Task item - Check each line of the entries below for the word "agent" and state only how many lines have it.

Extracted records
-- Opening Marker --
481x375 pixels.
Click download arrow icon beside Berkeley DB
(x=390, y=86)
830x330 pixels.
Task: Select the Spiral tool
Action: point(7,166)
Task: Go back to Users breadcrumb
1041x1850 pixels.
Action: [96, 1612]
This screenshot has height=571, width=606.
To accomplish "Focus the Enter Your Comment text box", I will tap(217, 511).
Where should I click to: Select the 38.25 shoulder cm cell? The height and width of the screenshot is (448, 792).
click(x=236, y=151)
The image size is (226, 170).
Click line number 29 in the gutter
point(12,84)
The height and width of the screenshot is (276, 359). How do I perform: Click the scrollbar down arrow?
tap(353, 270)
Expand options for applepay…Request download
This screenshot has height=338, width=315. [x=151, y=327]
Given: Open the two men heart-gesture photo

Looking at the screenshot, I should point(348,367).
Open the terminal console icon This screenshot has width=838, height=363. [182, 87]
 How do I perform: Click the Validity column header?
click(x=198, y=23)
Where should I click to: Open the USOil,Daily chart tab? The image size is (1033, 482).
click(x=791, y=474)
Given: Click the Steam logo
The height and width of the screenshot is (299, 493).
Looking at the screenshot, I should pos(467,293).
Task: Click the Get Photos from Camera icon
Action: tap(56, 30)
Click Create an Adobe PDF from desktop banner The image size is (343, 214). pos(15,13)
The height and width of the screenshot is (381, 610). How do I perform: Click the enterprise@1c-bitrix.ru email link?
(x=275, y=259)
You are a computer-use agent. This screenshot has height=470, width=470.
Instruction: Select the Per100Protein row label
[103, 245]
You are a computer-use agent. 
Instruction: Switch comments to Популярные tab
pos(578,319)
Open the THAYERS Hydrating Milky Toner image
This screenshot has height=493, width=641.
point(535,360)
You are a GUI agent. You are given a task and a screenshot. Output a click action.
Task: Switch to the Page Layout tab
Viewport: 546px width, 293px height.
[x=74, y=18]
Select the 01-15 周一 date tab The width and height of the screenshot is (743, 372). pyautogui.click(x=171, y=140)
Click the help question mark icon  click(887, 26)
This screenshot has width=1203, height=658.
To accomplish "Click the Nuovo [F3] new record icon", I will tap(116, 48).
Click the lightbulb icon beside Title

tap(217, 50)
-- Closing Marker --
Written answer - 3